In quest’ottica il traguardo del 2025, col bando alla vendita dei motori termici nel territorio UE, preoccupa i costruttori. C’è ancora troppo ritardo nel far decollare il settore delle elettriche, e al tempo stesso si rischia di incappare nella severa scure europea con l’attuale produzione dei veicoli a benzina e anche ibridi, se non si tagliano le emissioni prodotte.

Ma delle aziende chiedono all’UE di non rivedere il bando ai motori termici

Se però da un lato l’associazione dei costruttori europei, ACEA, lancia l’allarme e chiede misure di contenimento, dall’altra di recente gli amministratori delegati di cinquanta aziende, incluse realtà come Uber, Polestar, Volvo e Rivian, chiedono alle istituzioni UE di non derogare alle proprie intenzioni e quindi di non rinviare il bando del 2035. Pena il rischio di mettere a repentaglio e seminare incertezza negli investimenti già presi nel settore. Anche Transport&Environment ha messo in guardia che gli sforzi già fatti a livello europeo per la neutralità climatica verrebbero messi a repentaglio in caso di revisione del divieto di vendita dei veicoli tradizionali.

Transport&Environment: “Non c’è una vera crisi del settore, ma una normale natura ciclica nelle dinamiche del mercato”

E sempre T&E sostiene in una sua recente analisi come il settore automobilistico in realtà non stia vivendo una crisi. “Le vendite di veicoli elettrici sono cresciute del 28% nel 2022 e del 37% nel 2023”, si legge. “Oltre alla prevista stagnazione strutturale, il brusco ritiro dei sussidi per i veicoli elettrici in Germania, il più grande mercato automobilistico d’Europa, ha fatto scendere le vendite complessive nel primo semestre del 2024, ma si prevede che riprenderanno già nel quarto trimestre”. Secondo T&E esiste una “natura ciclica delle dinamiche del mercato dei veicoli elettrici”. E questa è legata alla definizione “a singhiozzo degli obiettivi di CO2 nell’UE”.

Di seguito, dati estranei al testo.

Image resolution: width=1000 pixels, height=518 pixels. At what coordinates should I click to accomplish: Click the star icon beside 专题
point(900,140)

Riguardo poi la crisi specifica del settore auto, l’analisi prosegue svelando un altro aspetto: “In generale, le case automobilistiche europee hanno perseguito una strategia di valore rispetto al volume, che ha portato a volumi di produzione inferiori dopo il Covid-19 (in calo di due o tre milioni di unità). I costruttori hanno dato priorità ai modelli ad alto margine rispetto ai veicoli di massa”.  E ancora, “le sei maggiori case automobilistiche europee hanno realizzato 130 miliardi di euro di profitti tra il 2022 e il 2023 (con BMW e Stellantis che hanno triplicato e raddoppiato rispettivamente i loro profitti) nonostante abbiano venduto il 25% in meno di auto in totale. Ciò ha portato a fabbriche sottoutilizzate e a una base di produzione in contrazione in tutta Europa”.

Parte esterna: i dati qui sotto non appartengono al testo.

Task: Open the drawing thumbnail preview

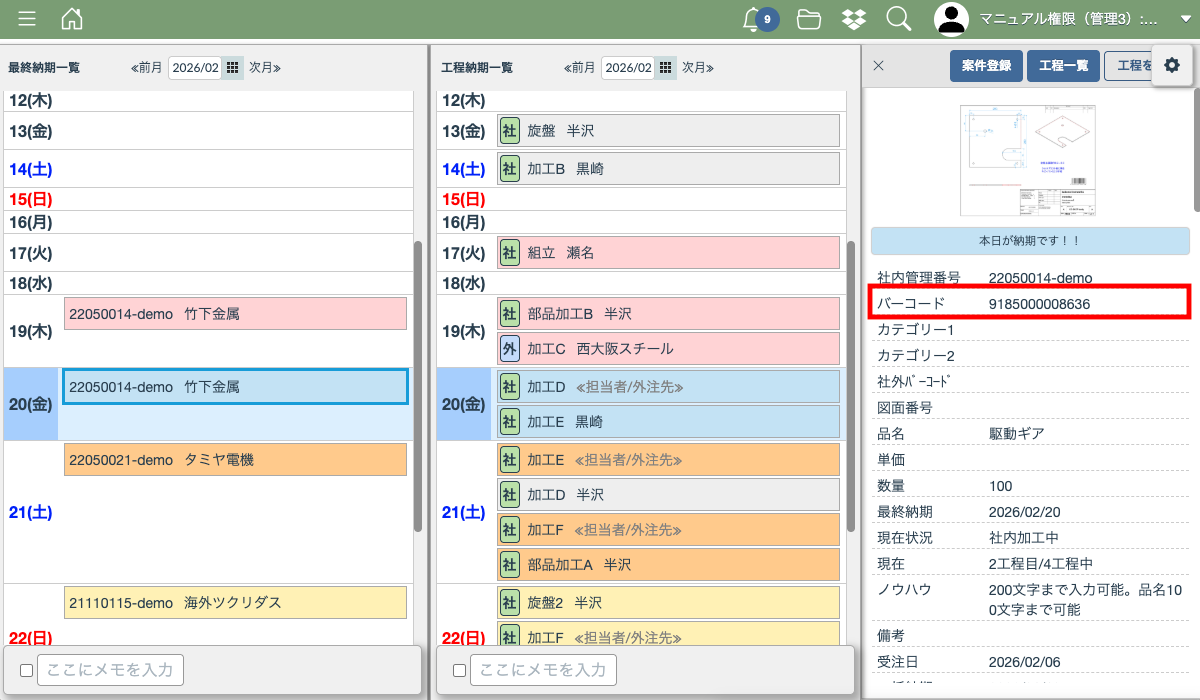Action: click(x=1029, y=160)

Le case automobilistiche intanto corrono ai ripari: la tecnica del pooling

Nel frattempo le case si stanno concentrando sempre di più sui modelli al momento più redditizi, ovvero quelli ibridi. E sfruttano escamotage come il pooling, ovvero un modo (legale) per fare sistema. In pratica più marchi si mettono d’accordo, unendo realtà più inquinanti con altre più sostenibili (anche rivali tra loro) per fare in modo che le emissioni prodotte dai loro veicoli vengano conteggiate insieme. Si genera così una media che diventa inferiore rispetto alla CO2 emessa dalle singole realtà automobilistiche, rispetto alle regolamentazioni di attori come l’UE. Se Jaguar si è rassegnata a pagare le multe, altre realtà hanno fatto squadra, come FCA con Tesla e Honda, Volkswagen con MG Motor, Toyota con Mazda e Ford in sinergia con Volvo.